A lack of proper medical treatment of this condition can result in death. The Miniature Schnauzer may show all of these symptoms or maybe just a few, so they must get medical attention either way. There are also different types of stones, so it is important to know which type your dog has.
Though a specific cause for urolithiasis has not been determined, many different factors can contribute to its likelihood; age, breed, sex, diet, and living quarters are just a few examples. Although a young pup may get this disease, it is much more common in dogs aged 2-10 years old.
Males and females can both suffer from urolithiasis, but it is much more common in males because they have a longer and more narrow urethra than females. Smaller breeds such as the Miniature Schnauzer are more likely to get this disease than a larger breed.
A lack of exercise, low fluid intake, or the dog being confined so they cannot urinate frequently can contribute to this disease. Diets rich in certain minerals like calcium, phosphorus, magnesium, and protein may also lead to urolithiasis development.
If the dogs’ urinary tract is blocked, a veterinarian will need to empty the bladder and try to fix the blockage manually. Years ago, a veterinarian would need to remove the stones, which oftentimes is still likely surgically. Most cases of urolithiasis can be cured with proper treatment and a special diet to help reduce excessive amounts of minerals so the dog may more easily pass the stones on their own. This can usually take from 4-6 weeks and depends entirely on the severity of the stones. If an infection is also present, the dog will need to take antibiotics.

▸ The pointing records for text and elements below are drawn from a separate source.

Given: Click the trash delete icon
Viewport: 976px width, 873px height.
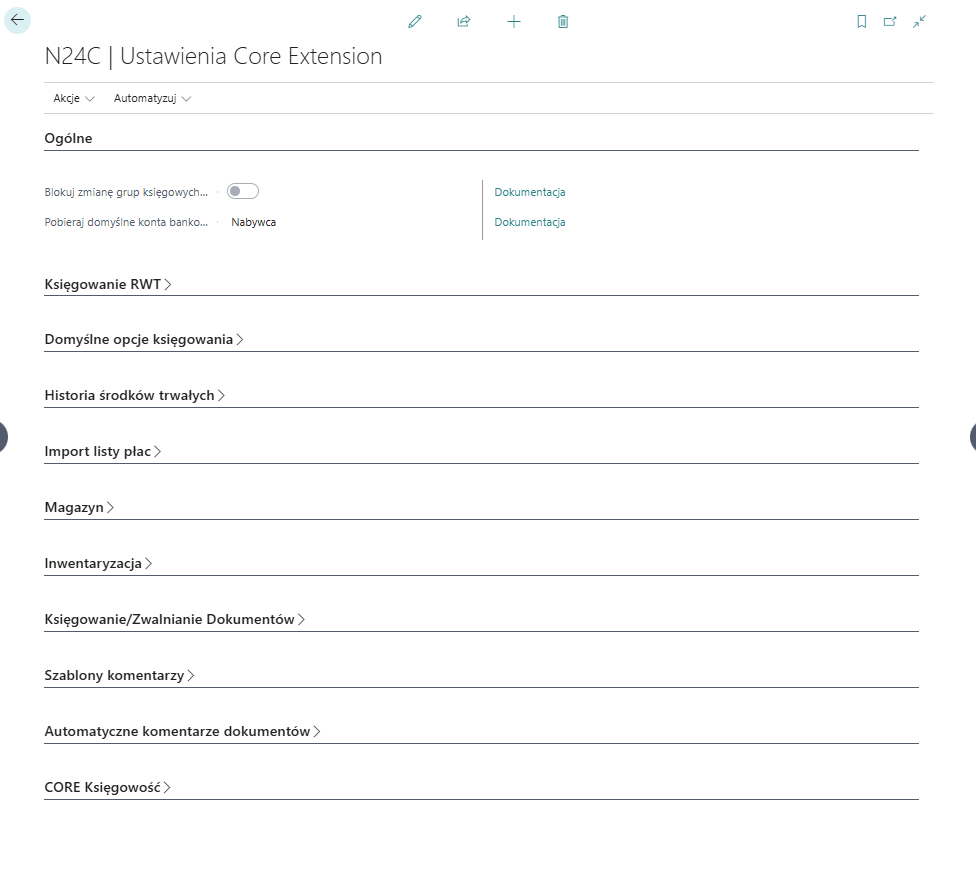Looking at the screenshot, I should (x=563, y=21).
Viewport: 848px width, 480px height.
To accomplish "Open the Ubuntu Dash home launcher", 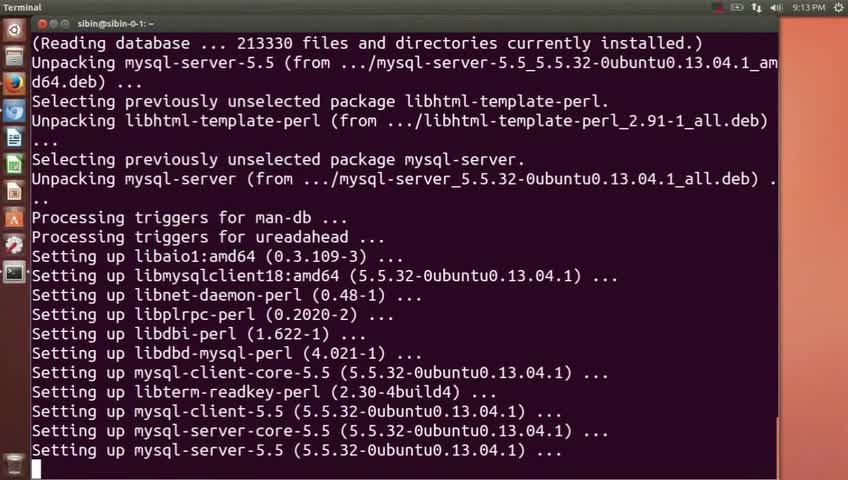I will coord(14,29).
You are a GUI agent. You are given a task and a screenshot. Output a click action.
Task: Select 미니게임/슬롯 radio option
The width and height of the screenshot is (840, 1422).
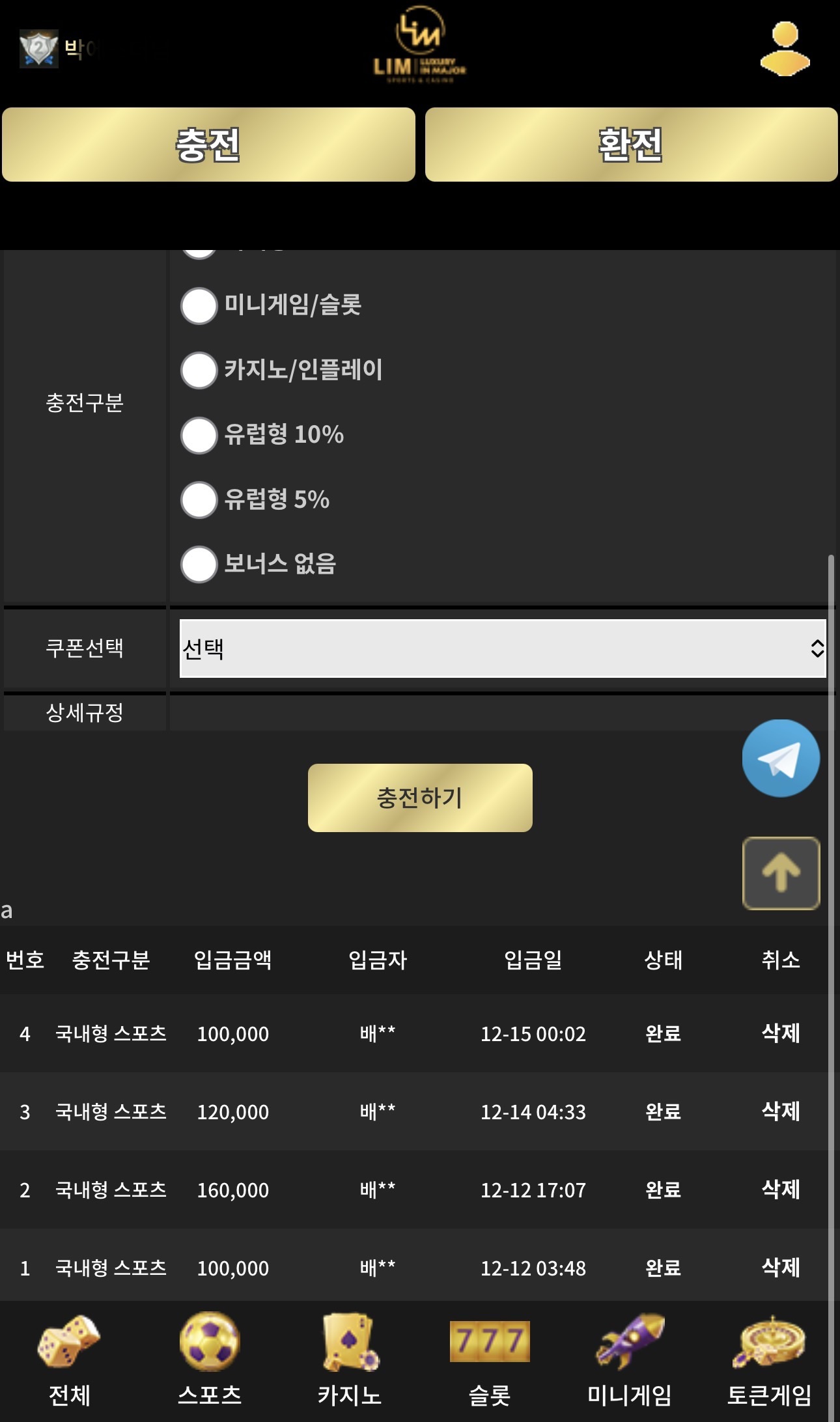(199, 305)

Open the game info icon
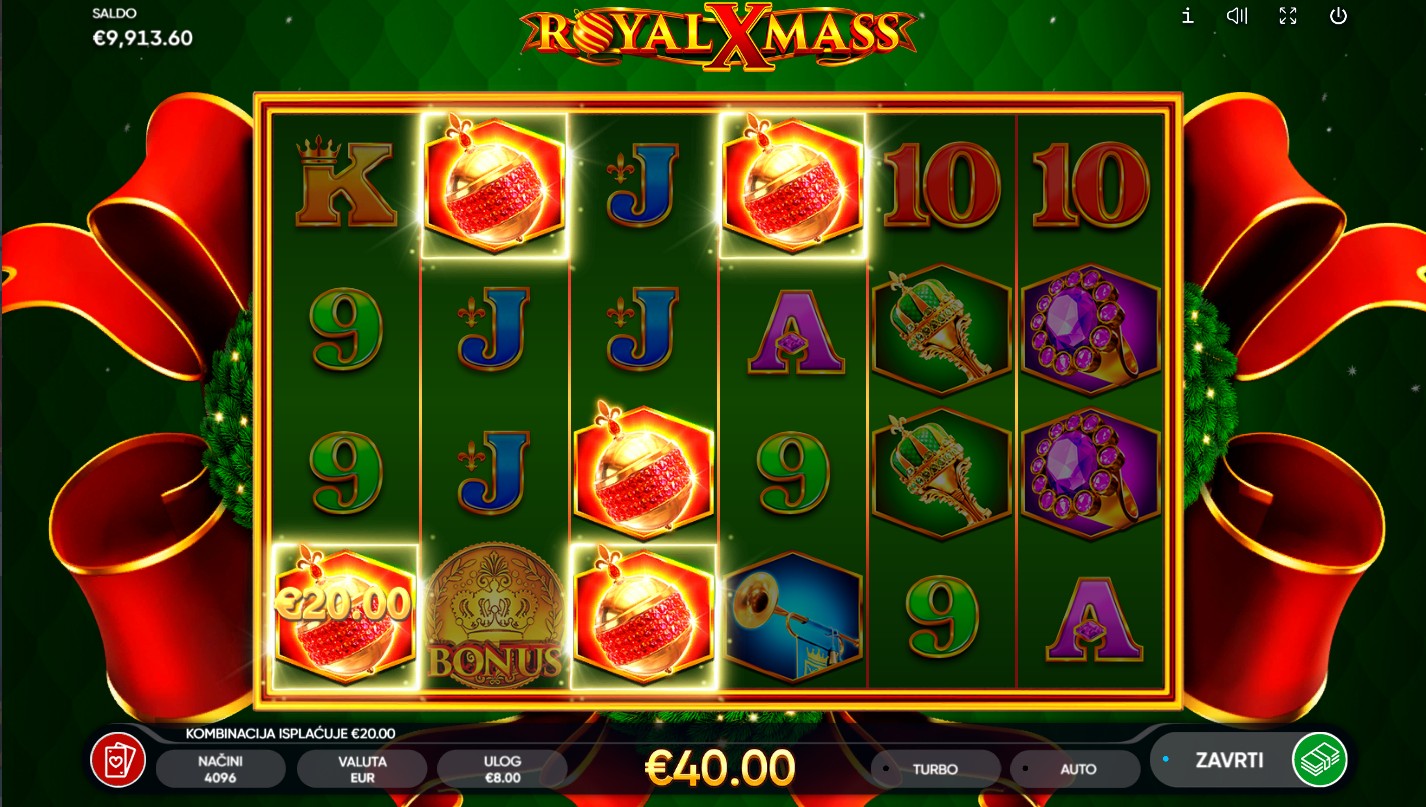[1187, 16]
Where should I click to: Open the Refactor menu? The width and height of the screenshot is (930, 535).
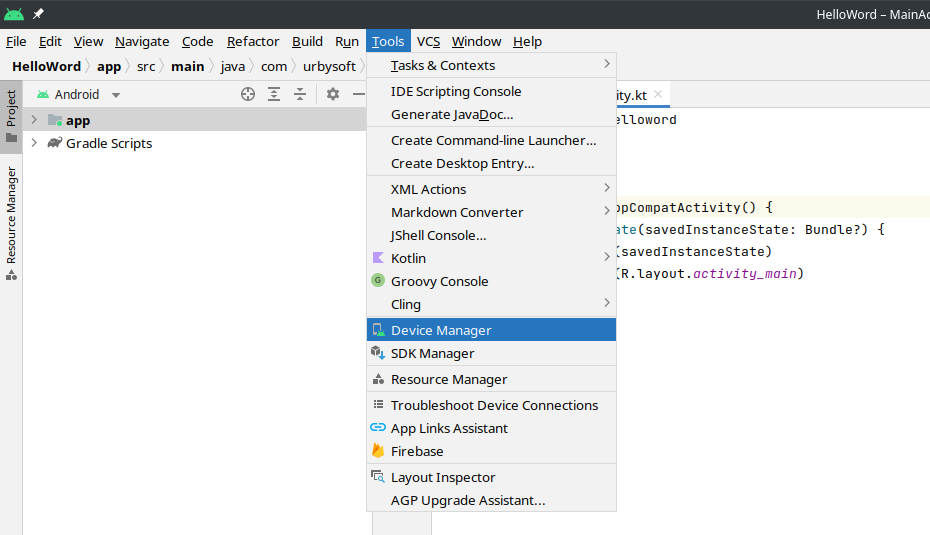(253, 41)
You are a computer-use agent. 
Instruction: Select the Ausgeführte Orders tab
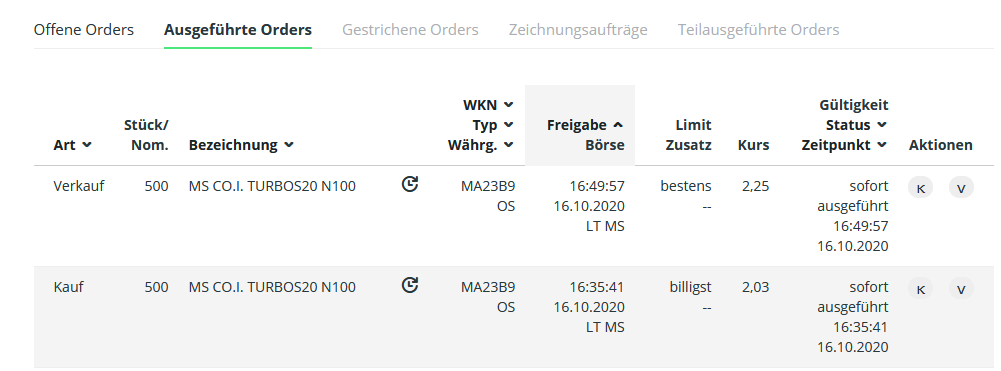click(237, 30)
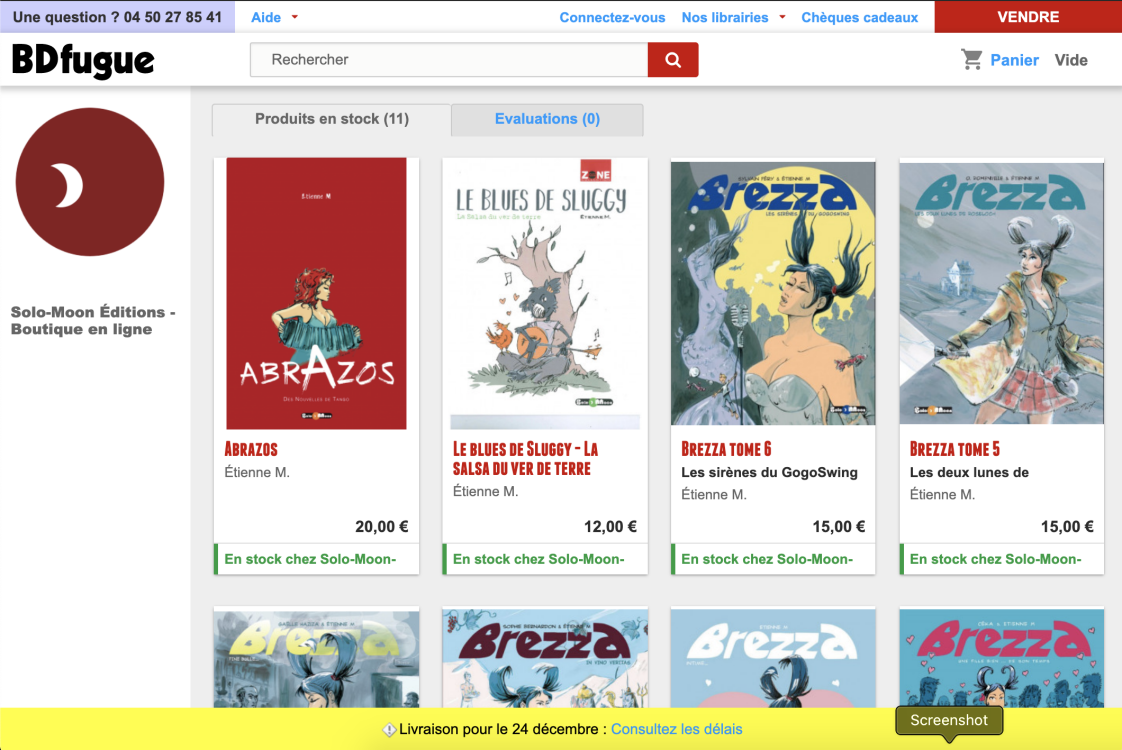Click the shopping cart icon
The image size is (1122, 750).
(972, 60)
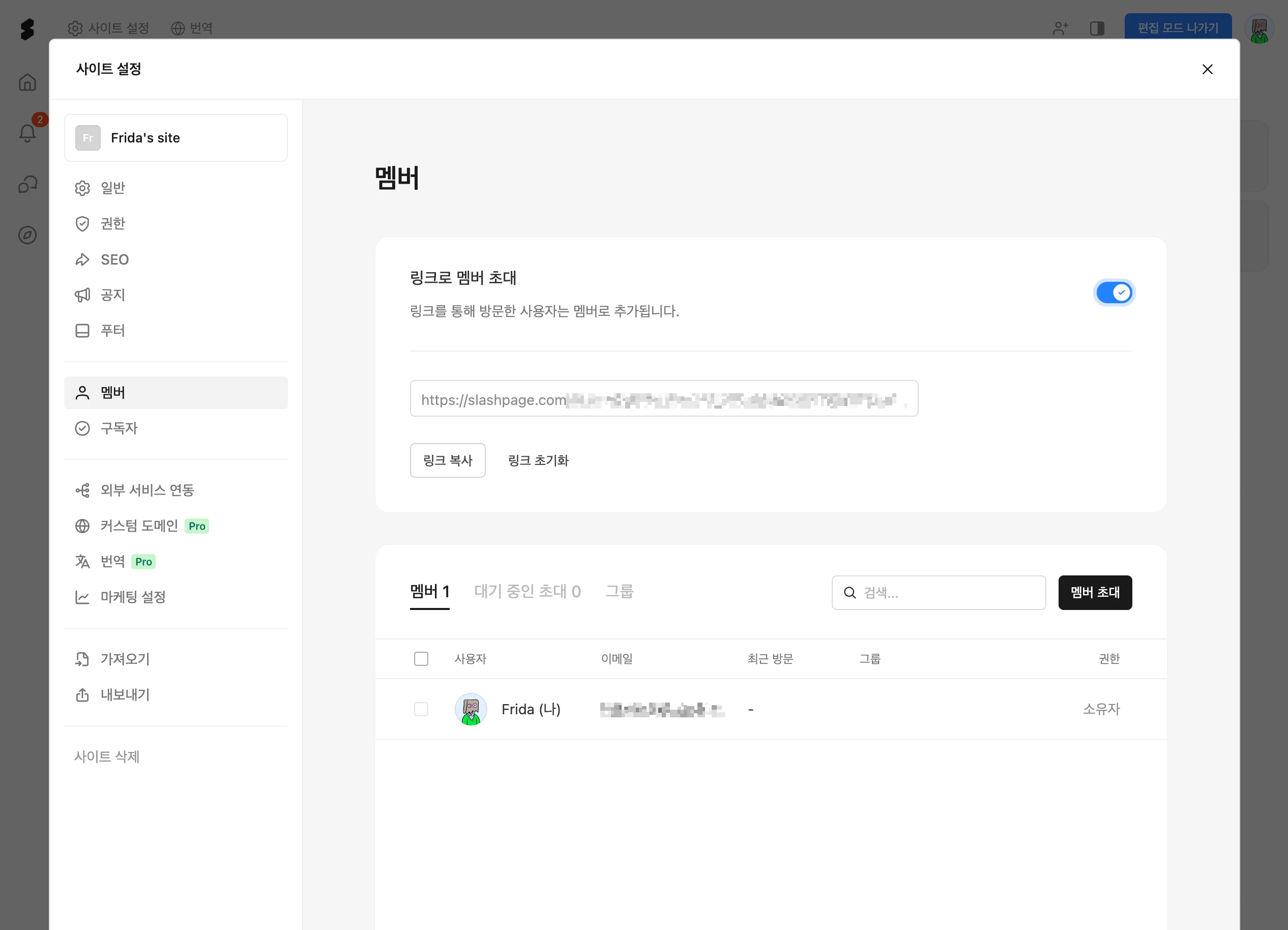1288x930 pixels.
Task: Disable the invite members by link toggle
Action: (1113, 293)
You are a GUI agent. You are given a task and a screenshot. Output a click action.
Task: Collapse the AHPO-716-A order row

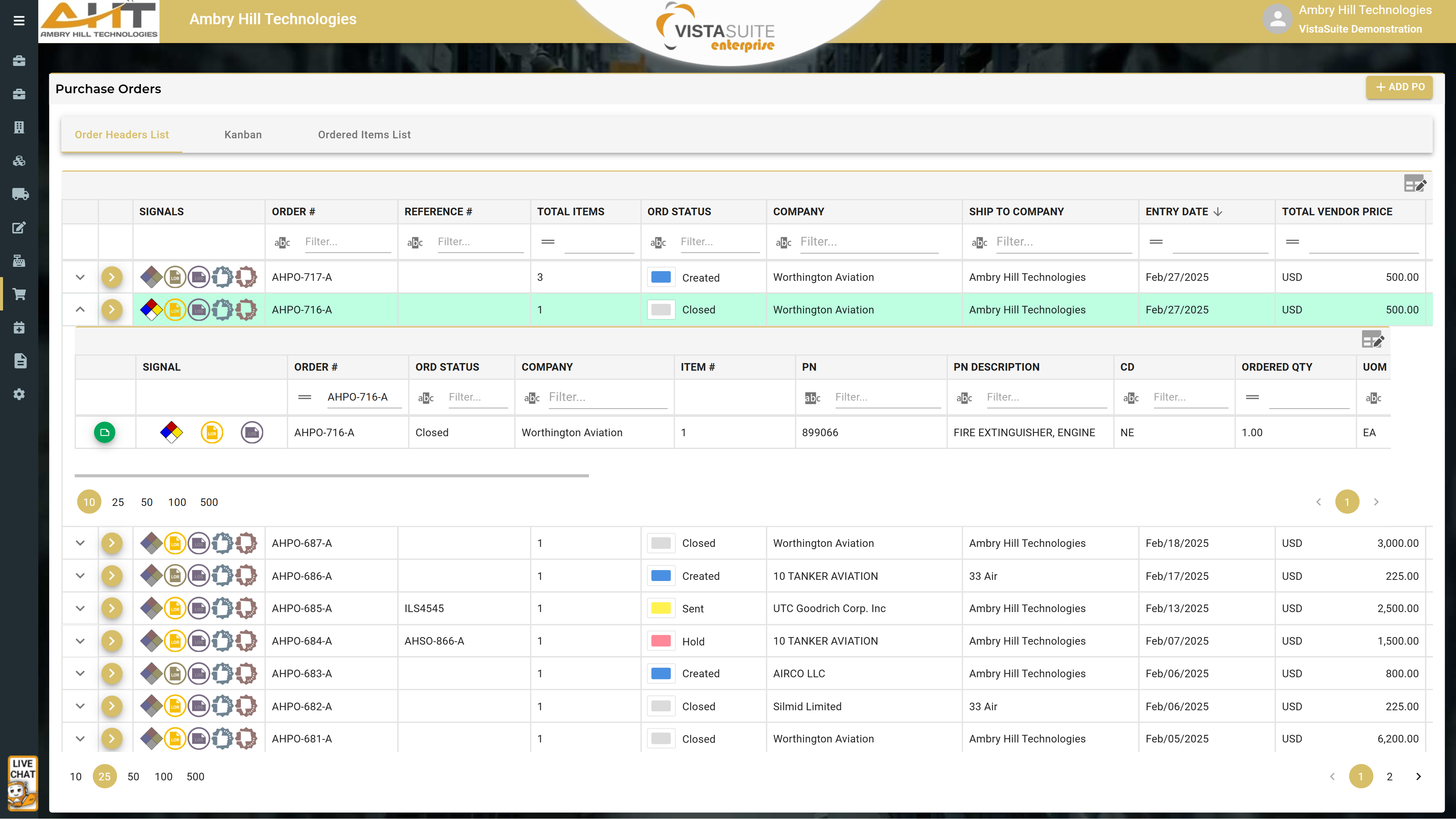(80, 310)
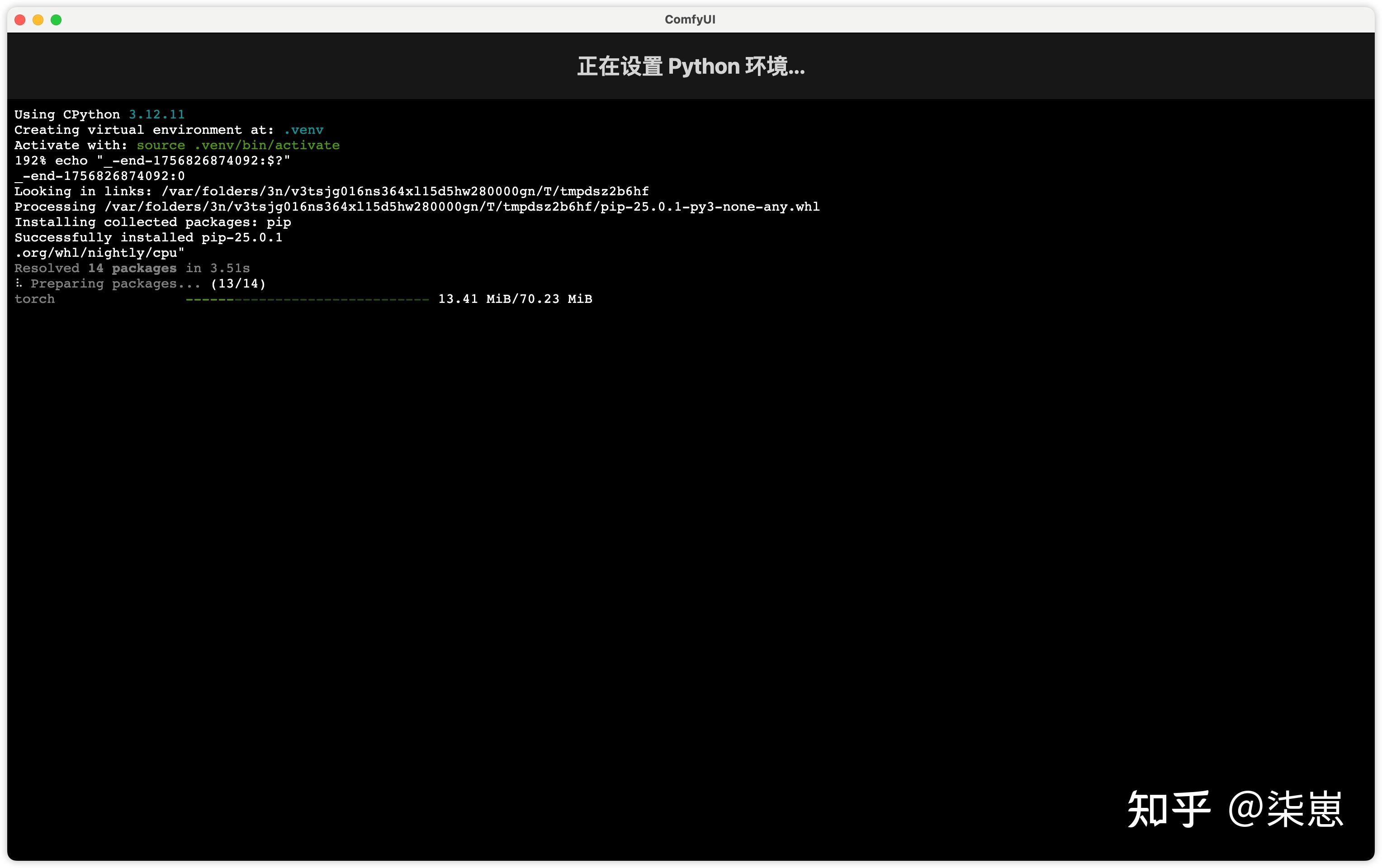This screenshot has height=868, width=1382.
Task: Select the green zoom traffic light
Action: click(56, 19)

A Miniature Schnauzer needs to follow the right diet to help the stones disappear. After the dog is healthy again, it is equally important the dog stays on a diet that will not cause urolithiasis to develop again at a future point in time. Urolithiasis can be a severe disease for a Miniature Schnauzer or any other dog. Almost 50% of dogs who have it suffer from relapse at a future time if they go back to the same type of diet they were consuming before the onset of the disease.